Medium term stays spread that exposure across many shorter relationships, which changes the shape of the risk rather than removing it. The concerns become vacancy between stays and the quality of each guest. Vacancy is an operations problem, answered with pricing and demand work. Guest quality is a screening problem. Our guests are mostly corporate, screened with AI identity and credit fraud checks, booking history, and pattern recognition, and we have described how serious guest screening works in detail. A vetted guest with an employer and an end date behaves very differently from an anonymous applicant.
Control of the calendar
A lease commits the unit for the full term, and in practice often well beyond it. If you decide to sell, renovate, or move back in, the tenancy sets the schedule rather than you.
Medium term stays are measured in months, so the calendar keeps returning to you. You can plan a sale around a departure date, block time for your own use, or simply stop after a stay ends. In our experience a furnished, show ready home with documented income also presents well to buyers, so keeping the unit earning does not close the door on selling it later.
Furnishing, effort, and temperament
Furnishing is the entry cost. It typically runs $3,500 to $5,000 once, the furniture belongs to you, and in our experience the lift in rent tends to cover the cost within about four months. After that, the furniture is simply an asset that keeps earning.
The larger question is temperament. A lease suits an owner who wants zero decisions and will accept a lower return to get them. Self managing a medium term unit sits at the other extreme, and one of our owners ran a unit capably that way until it became a second job. Managed medium term rental is the middle path. Bbyrent charges 15% of collected rent, bills maintenance and supplies at cost with the receipt shown in the owner app, and handles pricing, screening, cleaning, and guests, so the owner keeps the calm of a lease alongside the earnings of monthly stays. If you want to see what your specific unit would earn on each path, the modelling we run before accepting a property is free, and when the numbers favour a plain lease we say so.

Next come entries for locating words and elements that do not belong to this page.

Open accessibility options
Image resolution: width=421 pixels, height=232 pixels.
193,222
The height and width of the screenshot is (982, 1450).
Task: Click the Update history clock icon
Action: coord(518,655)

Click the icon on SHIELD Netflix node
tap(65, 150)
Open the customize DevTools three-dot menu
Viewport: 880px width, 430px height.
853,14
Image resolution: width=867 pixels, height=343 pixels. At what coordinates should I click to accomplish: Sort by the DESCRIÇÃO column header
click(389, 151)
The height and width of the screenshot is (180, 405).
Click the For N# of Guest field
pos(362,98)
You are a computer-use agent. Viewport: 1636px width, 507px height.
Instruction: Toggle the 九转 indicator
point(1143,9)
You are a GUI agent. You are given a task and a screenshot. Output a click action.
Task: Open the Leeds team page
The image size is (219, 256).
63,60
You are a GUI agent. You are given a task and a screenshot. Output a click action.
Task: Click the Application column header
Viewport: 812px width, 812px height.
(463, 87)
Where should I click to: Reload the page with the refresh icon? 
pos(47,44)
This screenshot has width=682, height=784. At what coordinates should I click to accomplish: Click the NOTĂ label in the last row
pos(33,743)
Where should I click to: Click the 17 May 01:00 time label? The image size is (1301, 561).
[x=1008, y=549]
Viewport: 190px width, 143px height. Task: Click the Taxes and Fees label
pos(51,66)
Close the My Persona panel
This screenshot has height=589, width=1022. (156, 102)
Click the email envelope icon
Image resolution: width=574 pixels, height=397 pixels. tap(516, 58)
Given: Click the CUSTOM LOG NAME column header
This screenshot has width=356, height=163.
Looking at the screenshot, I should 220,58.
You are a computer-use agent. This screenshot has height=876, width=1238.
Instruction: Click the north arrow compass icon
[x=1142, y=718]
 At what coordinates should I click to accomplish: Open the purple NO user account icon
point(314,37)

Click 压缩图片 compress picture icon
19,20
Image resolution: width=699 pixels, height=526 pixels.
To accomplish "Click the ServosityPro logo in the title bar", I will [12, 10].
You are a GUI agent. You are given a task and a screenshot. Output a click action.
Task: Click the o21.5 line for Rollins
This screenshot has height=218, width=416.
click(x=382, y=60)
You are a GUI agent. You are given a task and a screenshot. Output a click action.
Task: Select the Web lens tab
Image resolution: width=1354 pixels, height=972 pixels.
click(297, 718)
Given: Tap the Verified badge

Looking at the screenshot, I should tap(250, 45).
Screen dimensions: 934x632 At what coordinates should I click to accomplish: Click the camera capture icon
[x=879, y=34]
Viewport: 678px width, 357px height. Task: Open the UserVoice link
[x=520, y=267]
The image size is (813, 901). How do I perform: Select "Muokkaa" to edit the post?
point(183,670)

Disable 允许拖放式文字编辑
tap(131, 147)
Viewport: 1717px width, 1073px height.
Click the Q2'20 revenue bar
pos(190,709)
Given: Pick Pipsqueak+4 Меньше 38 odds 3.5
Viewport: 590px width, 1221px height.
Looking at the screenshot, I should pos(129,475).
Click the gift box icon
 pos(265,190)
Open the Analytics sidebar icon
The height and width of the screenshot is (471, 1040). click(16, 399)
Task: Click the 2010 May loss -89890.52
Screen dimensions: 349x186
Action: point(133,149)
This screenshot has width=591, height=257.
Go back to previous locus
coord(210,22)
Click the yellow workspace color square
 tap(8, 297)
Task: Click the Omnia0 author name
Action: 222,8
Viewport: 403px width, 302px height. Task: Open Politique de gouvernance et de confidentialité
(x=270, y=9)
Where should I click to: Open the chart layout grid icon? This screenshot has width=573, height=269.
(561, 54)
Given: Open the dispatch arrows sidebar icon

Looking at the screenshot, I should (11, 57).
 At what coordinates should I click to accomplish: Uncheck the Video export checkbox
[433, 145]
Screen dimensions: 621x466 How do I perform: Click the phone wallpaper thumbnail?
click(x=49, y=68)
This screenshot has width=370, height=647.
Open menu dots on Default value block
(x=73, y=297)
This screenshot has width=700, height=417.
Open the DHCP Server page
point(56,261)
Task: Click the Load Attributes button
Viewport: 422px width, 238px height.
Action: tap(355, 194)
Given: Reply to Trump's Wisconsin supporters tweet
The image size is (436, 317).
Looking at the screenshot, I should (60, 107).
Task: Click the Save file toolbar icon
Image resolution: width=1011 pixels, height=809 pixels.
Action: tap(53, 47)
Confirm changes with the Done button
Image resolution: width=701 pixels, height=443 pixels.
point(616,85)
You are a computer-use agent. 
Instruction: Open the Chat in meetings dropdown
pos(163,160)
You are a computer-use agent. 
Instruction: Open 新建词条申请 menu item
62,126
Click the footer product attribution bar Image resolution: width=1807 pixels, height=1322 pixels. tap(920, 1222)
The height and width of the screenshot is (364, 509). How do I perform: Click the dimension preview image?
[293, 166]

Frequently asked questions
Is a medium term rental more profitable than a long term lease?
Usually, yes, though it depends on the unit and the demand around it. Furnished monthly stays price above the unfurnished market because guests pay for readiness and flexibility. Across our portfolio to date, owners have been paid 1.42 times market rent after fees, but a specific unit should be modelled before anyone quotes you a number.
Can I sell my condo more easily with medium term guests than with a tenant on a lease?
Generally the calendar is friendlier. Stays run in months, so you can plan a listing around a departure date rather than around a tenancy. A furnished, show ready unit with documented income also tends to present well to buyers, which in our experience helps offers rather than hurting them.
Do I have to furnish my unit to rent it medium term?
Yes, medium term guests arrive with suitcases and expect a fully equipped home. Furnishing typically costs $3,500 to $5,000 once, the furniture remains yours, and the higher rent tends to cover that cost within about four months. An unfurnished unit is better suited to a conventional lease.